Some testing utilities may also need to be edited depending on the module structure, i.e. _run_estimator_method may need to be edited to accommodate different method parameter names.

Excluding tests and estimators

Tests and estimators can be completely excluded from the general testing by adding them to the EXCLUDED_ESTIMATORS and EXCLUDED_TESTS lists in the testing/testing_config.py file. EXCLUDED_ESTIMATORS only requires the estimator class name to skip all tests, while EXCLUDED_TESTS requires the class name and test names in a list.

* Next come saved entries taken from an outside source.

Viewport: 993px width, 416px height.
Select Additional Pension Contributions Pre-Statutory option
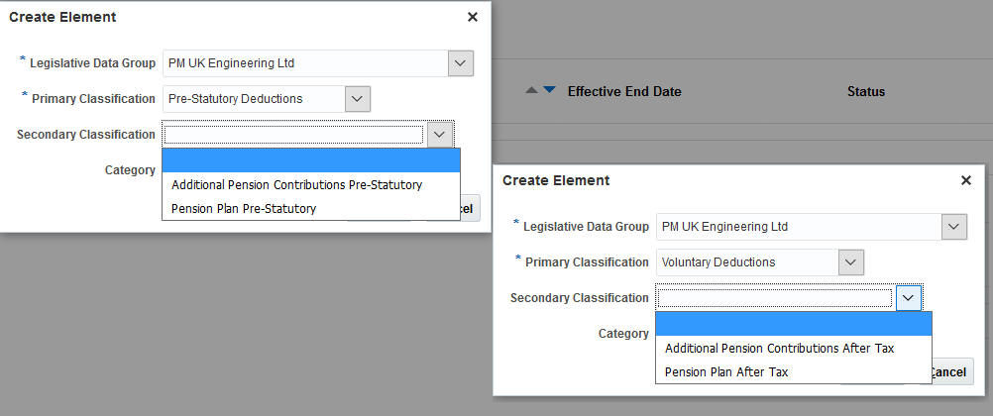(x=296, y=185)
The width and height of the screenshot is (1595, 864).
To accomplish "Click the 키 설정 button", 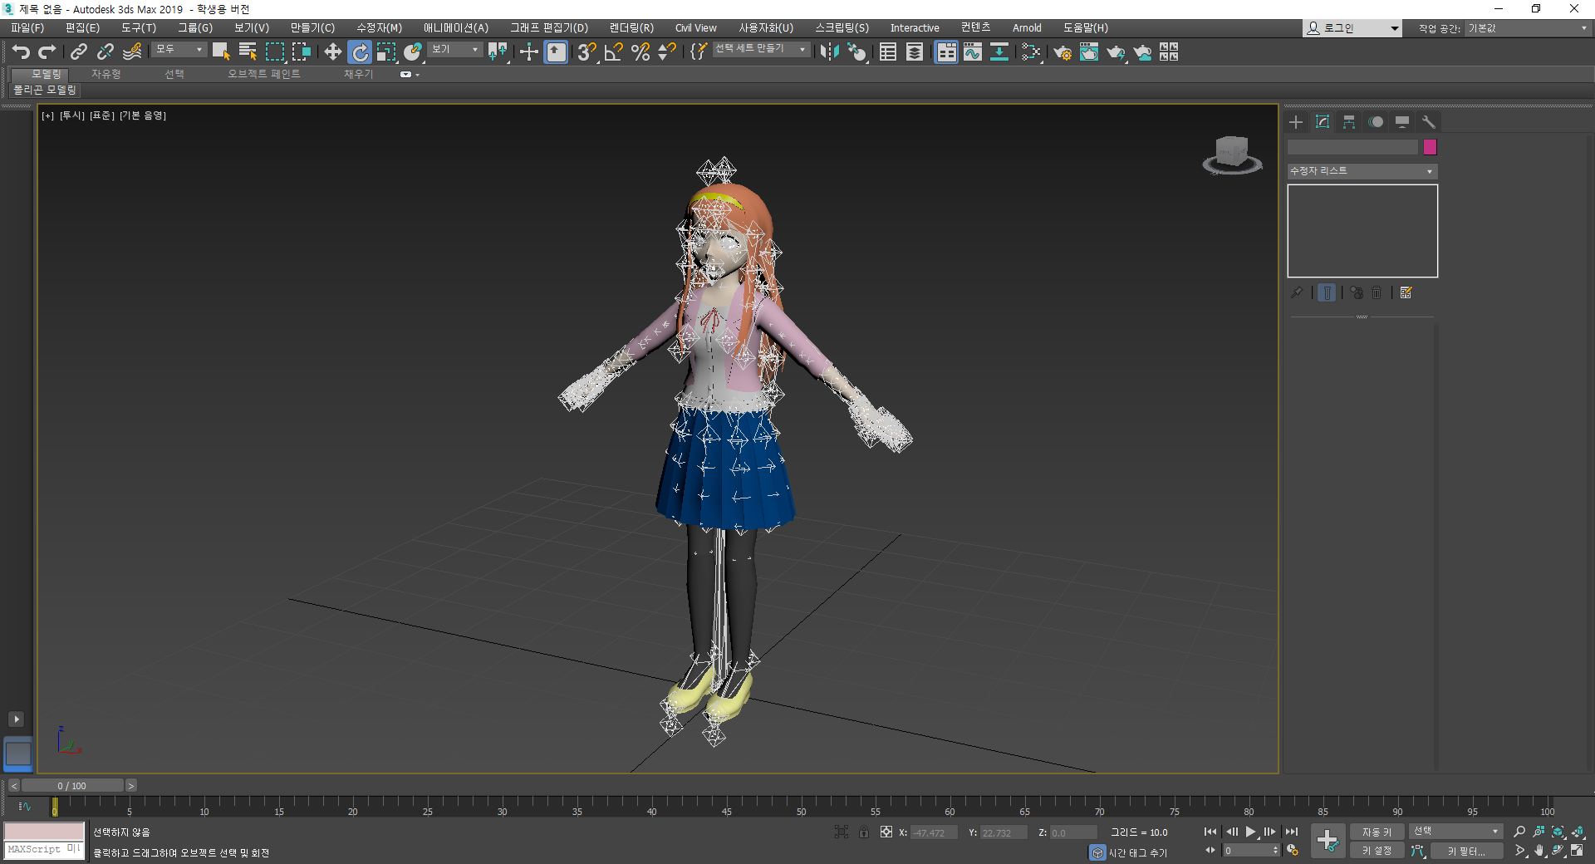I will [1377, 851].
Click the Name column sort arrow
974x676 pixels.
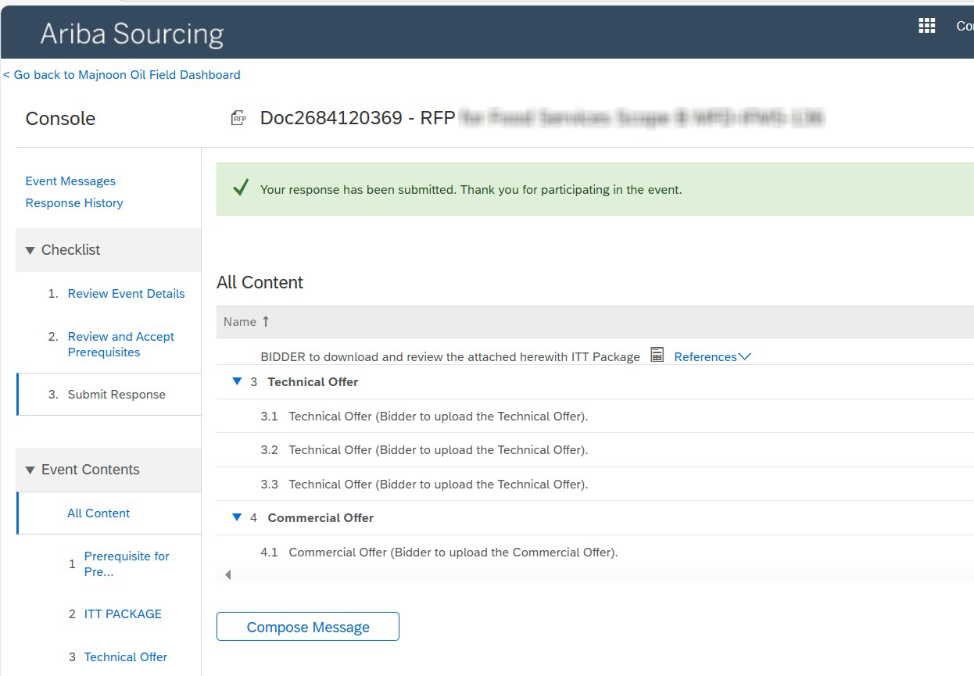click(265, 321)
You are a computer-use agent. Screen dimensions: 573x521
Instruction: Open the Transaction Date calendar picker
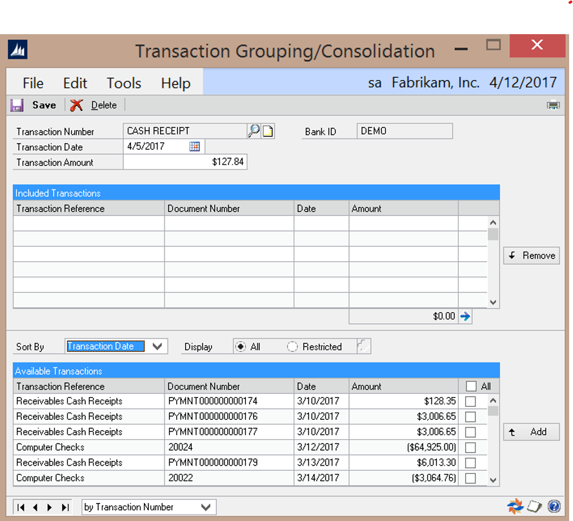click(194, 147)
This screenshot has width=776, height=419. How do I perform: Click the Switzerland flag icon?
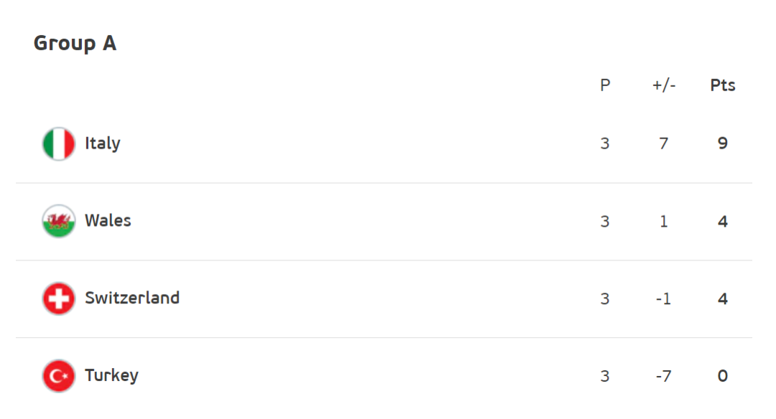58,298
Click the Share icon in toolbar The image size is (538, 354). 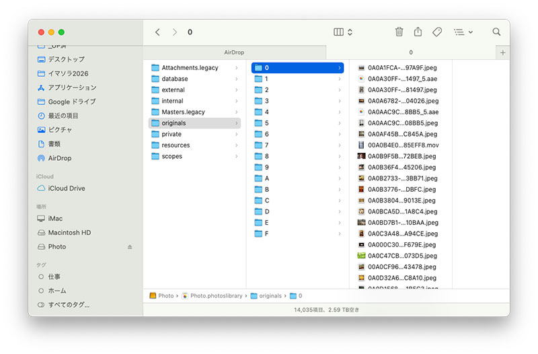418,32
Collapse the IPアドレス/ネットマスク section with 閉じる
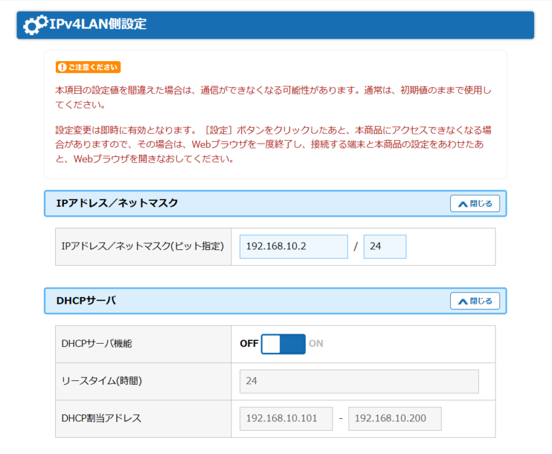The height and width of the screenshot is (454, 552). click(x=475, y=204)
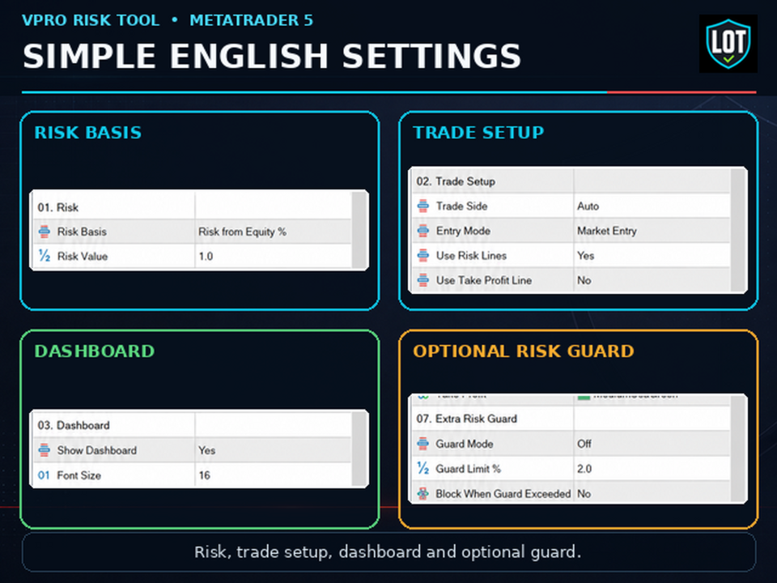The width and height of the screenshot is (777, 583).
Task: Click the Risk Basis row icon
Action: [44, 232]
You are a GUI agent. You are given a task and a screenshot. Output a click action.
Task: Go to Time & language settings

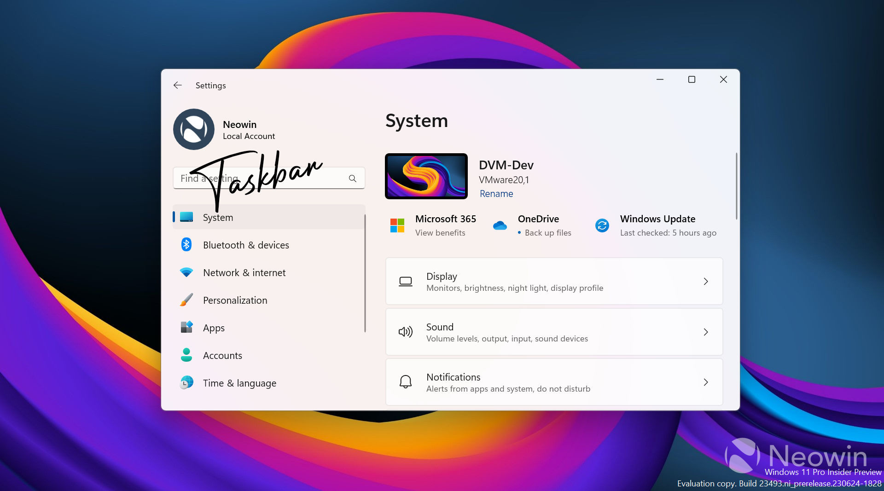click(x=239, y=383)
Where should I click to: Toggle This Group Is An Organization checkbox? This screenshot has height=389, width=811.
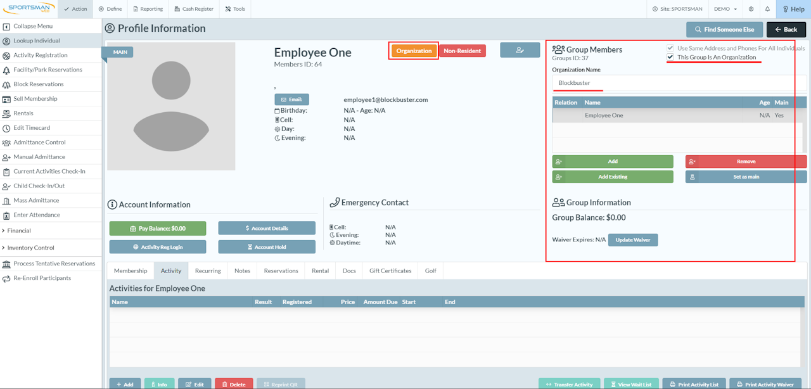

These skips are only intended as a temporary measure, the issue causing the skip should be fixed eventually and the item removed. If the issue cannot be resolved in the estimators themselves, (i.e. predict must update the state for the task, which is not normally allowed) the testing itself should be updated and the items removed from the exclusion lists.

Testing in aeon CI

aeon uses GitHub Actions for continuous integration testing.

The aeon periodic test workflow runs once every day (except for manual runs) and will run all possible tests. This includes running all test files and general estimator testing on all estimators. The CI will also check for code formatting and linting, as well as test coverage.

The aeon PR testing workflow runs on every PR to the main branch. By default, this will run a constrained set of tests excluding some tests such as those which are noticeably expensive or prone to failure (i.e. I/O from external sources). The estimators run will also be split into smaller subsets to spread them over different Python version and operating system combinations. This is controlled by the PR_TESTING flag in testing/testing_config.py.

A large portion of testing time is spent compiling numba functions. By default, pull request workflows will use a cached set of functions generated from the periodic test. The cached functions for any changed files will be invalidated.

There are a number of labels which can be added to a PR to control the testing. These are:

  • codecov actions - Run the codecov action to update the test coverage

  • full examples run - Run the full examples in the documentation

  • full pre-commit - Run the pre-commit checks on all files

  • full pytest actions - Run all tests in the CI, disable PR_TESTING

  • no numba cache - Disable the GitHub numba cache for tests

  • run typecheck test - Run the mypy typecheck workflow

The periodic tests will run all of the above.

Running unit tests locally using pytest

To check if your code passes all tests locally, you need to install the development version of aeon and all extra dependencies. See the developer installation guide for more information.

To run all unit tests, run:

pytest aeon/

All regular pytest configuration is applicable here. See their documentation for more information.

The -k option can be used to run tests with a specific keyword i.e. to run all tests containing DummyClassifier:

pytest aeon/ -k DummyClassifier

All general tests will contain the estimator name in the test name, so this can be used to run tests for a specific estimator. This will also work for test/check names, or a combination to run a specific check on a specific estimator.

The pytest-xdist dependency allows for parallel testing. To run tests in parallel on all available cores, run:

pytest aeon/ -n auto

Alternatively, input a number to run on that many cores i.e. -n 4 to run on 4 cores.

aeon also has some custom configuration options in its conftest.py` file. There are:

  • --nonumba - Disable numba compilation if true

  • --enablethreading - Skip setting various threading options to 1 prior to tests if true

  • --prtesting - Set the PR_TESTING flag

Tracking test coverage

We use coverage, the pytest-cov plugin, and codecov for test coverage. Tes coverage can be found on the aeon codecov page.

Workflows which generate coverage reports will have numba njit functions disabled. This is mainly because the coverage of these functions cannot be accurately measured. numba functions are also prone to accidental errors such as out-of-bounds array access, which will not raise an error. As such, we use these workflows as an additional check for bugs in the codebase.